[Opening Listed records section]

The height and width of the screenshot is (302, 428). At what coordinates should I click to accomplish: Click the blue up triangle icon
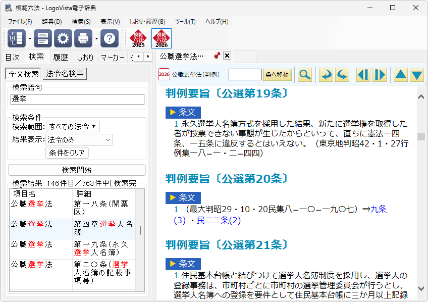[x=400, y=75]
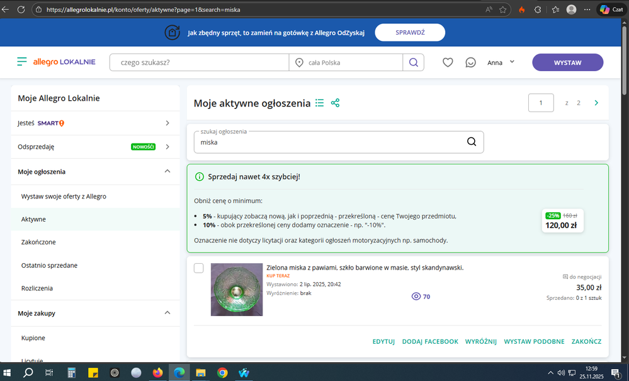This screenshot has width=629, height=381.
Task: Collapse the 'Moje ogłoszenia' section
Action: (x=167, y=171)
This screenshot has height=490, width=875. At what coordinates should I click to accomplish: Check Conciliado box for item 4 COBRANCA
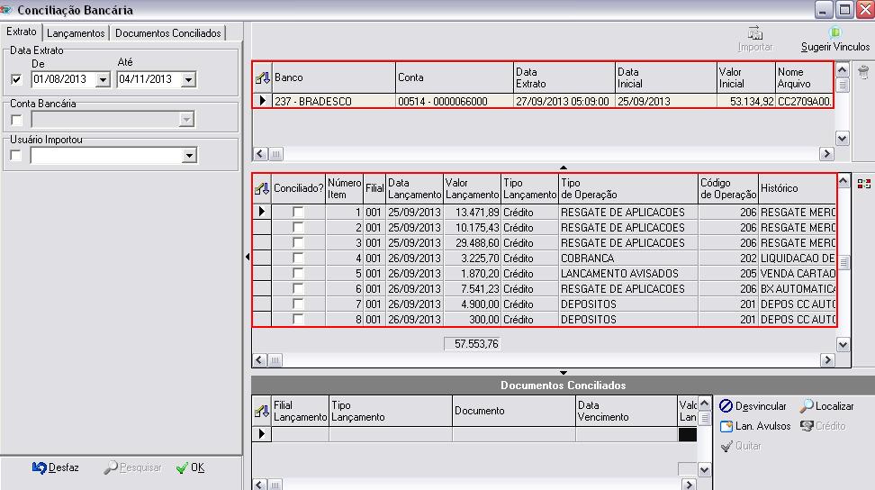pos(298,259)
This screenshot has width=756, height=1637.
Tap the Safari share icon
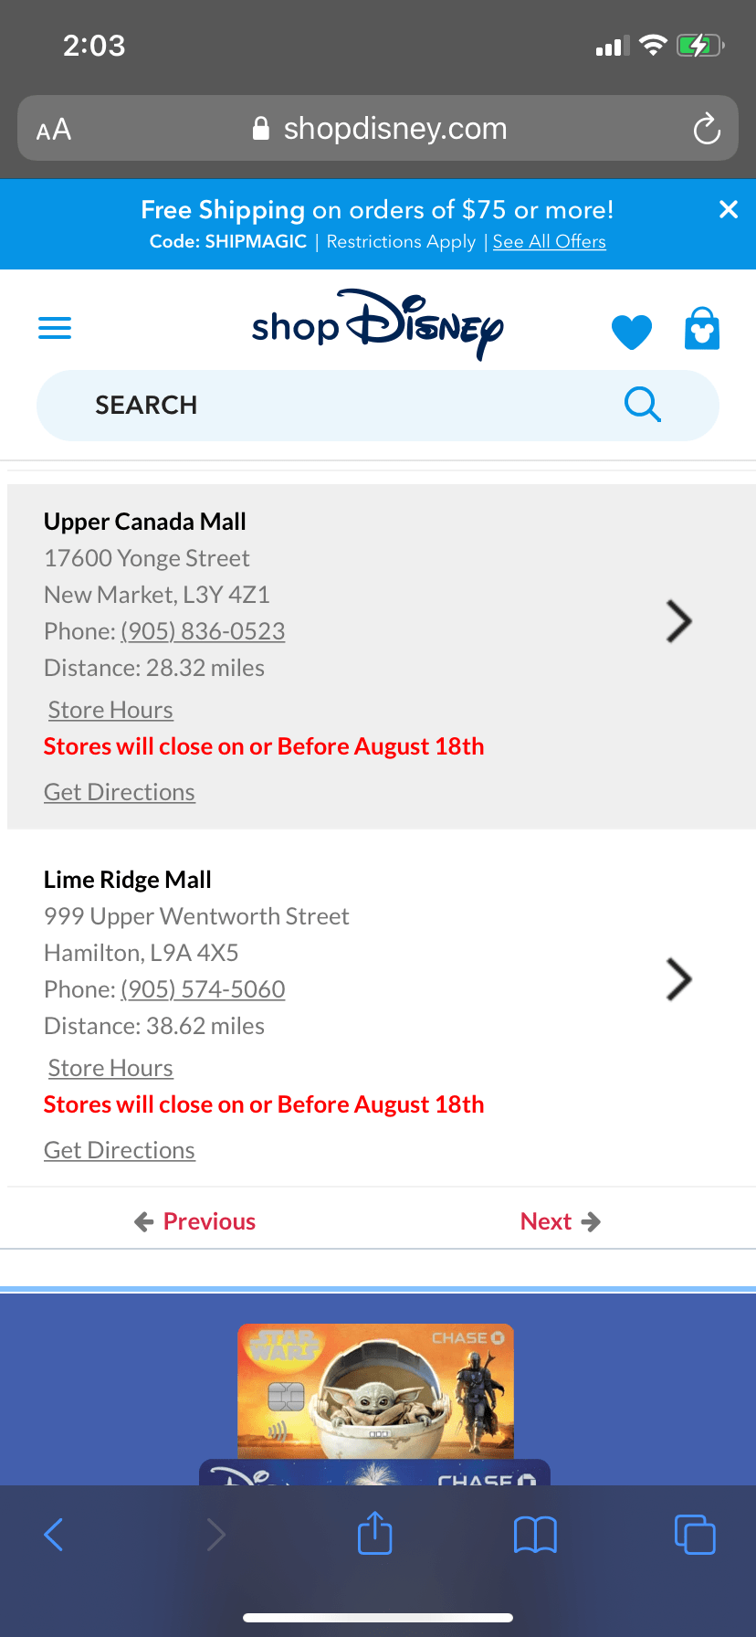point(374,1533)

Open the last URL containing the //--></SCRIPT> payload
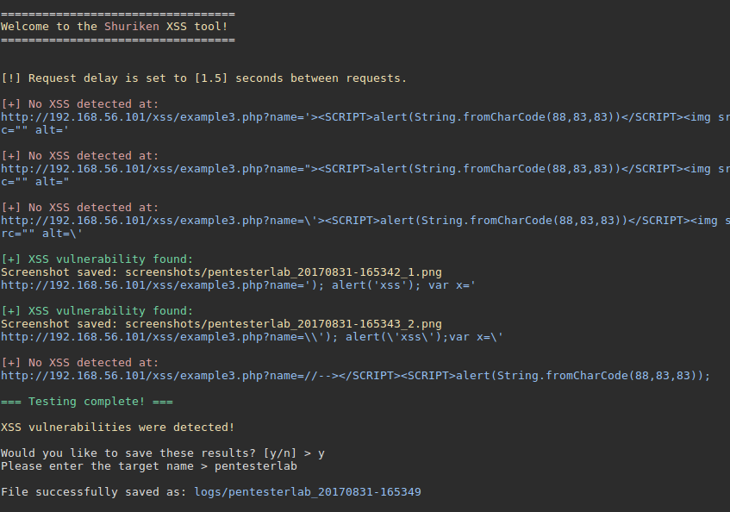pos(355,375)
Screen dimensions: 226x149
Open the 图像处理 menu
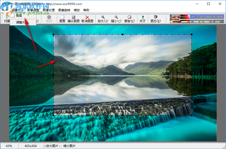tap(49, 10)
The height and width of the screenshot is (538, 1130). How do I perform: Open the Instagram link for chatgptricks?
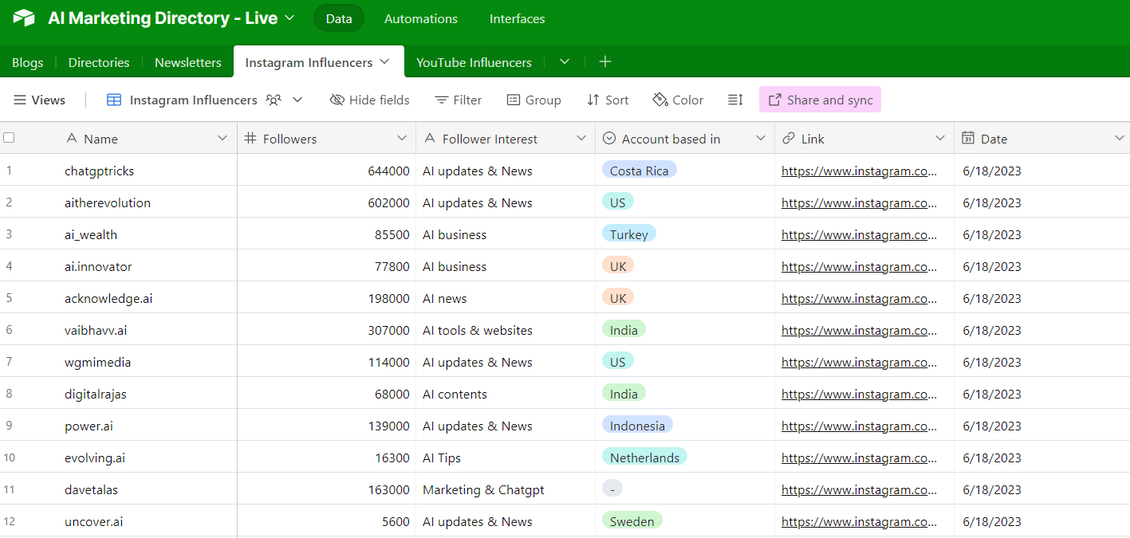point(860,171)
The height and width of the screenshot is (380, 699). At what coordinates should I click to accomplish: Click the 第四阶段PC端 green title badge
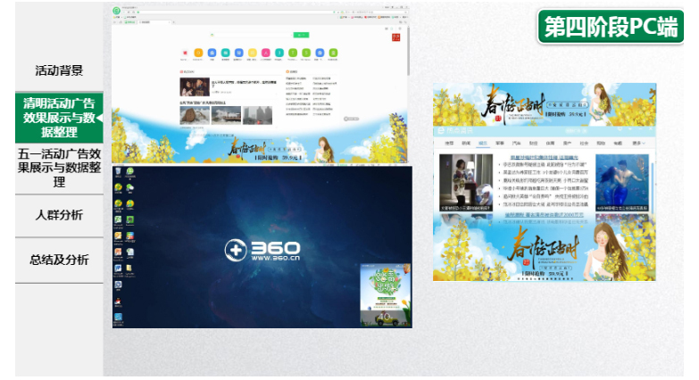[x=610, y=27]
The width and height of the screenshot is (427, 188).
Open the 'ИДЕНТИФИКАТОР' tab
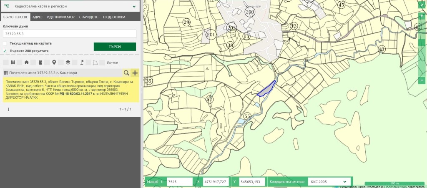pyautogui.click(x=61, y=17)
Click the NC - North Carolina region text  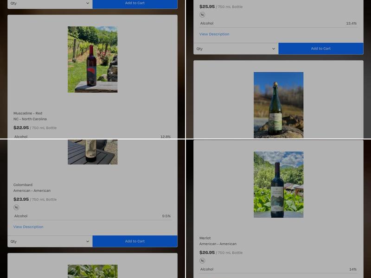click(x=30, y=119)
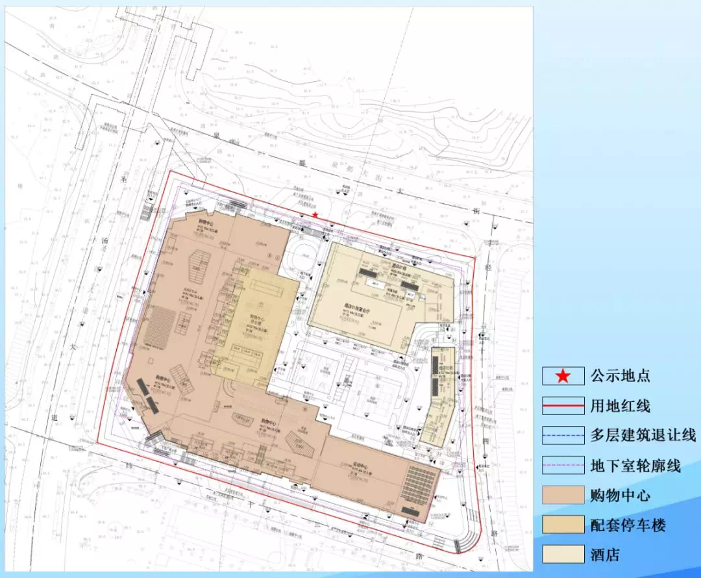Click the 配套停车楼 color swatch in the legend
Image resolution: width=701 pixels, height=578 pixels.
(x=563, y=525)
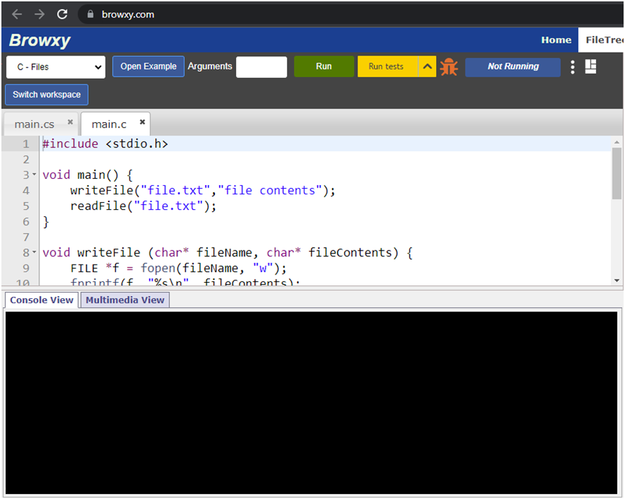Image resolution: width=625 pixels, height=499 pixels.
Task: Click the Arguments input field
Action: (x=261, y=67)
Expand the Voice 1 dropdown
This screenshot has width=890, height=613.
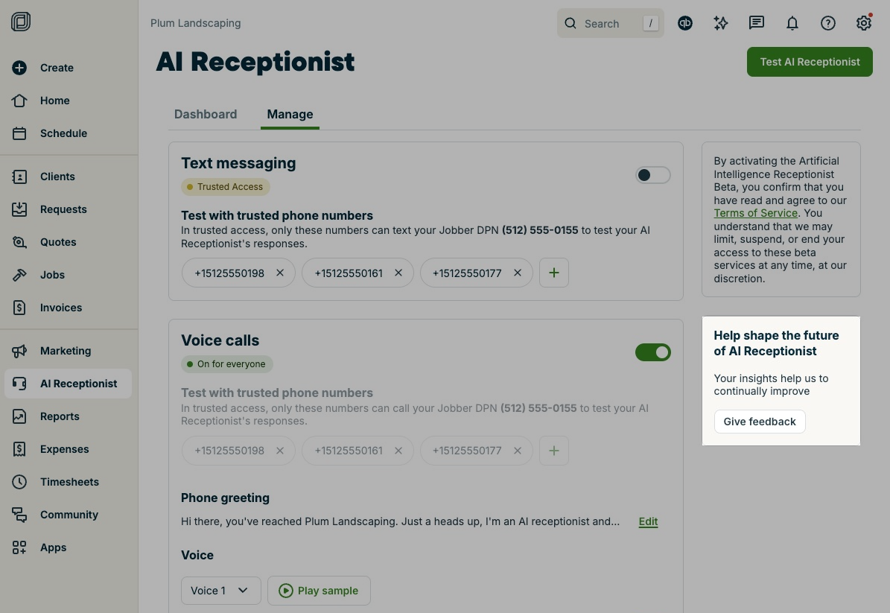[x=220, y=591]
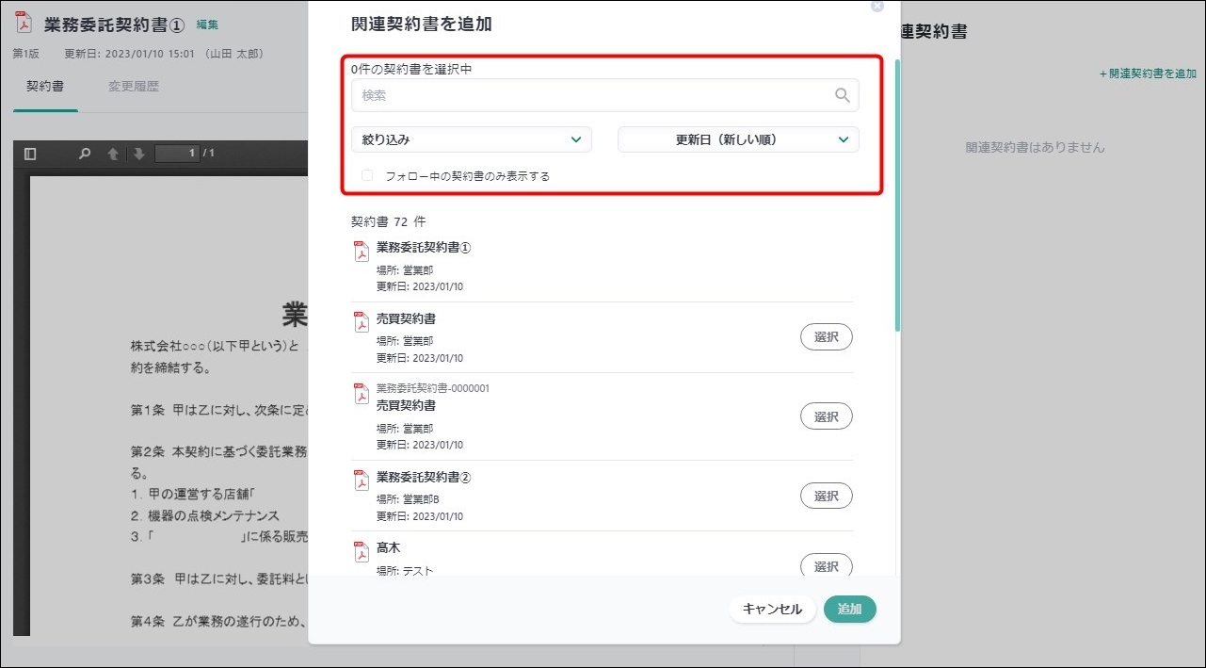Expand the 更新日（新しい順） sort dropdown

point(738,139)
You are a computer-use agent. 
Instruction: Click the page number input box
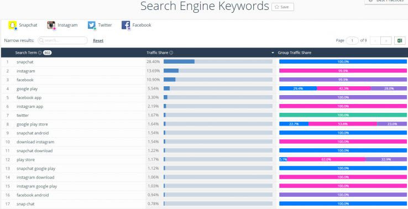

[Closing Listed records section]

- Directions for this task:
Leaving each picture behind, please give again exactly the lines above from the one with "Open the 图像处理 menu" through the one with "The width and", both included, and no others.

- Result:
Open the 图像处理 menu
tap(49, 10)
The height and width of the screenshot is (538, 1130). How do I perform: Open the Instagram link for chatgptricks?
point(860,171)
The height and width of the screenshot is (380, 699). At what coordinates should I click to accomplish: Click the 第四阶段PC端 green title badge
[x=610, y=27]
The width and height of the screenshot is (427, 188).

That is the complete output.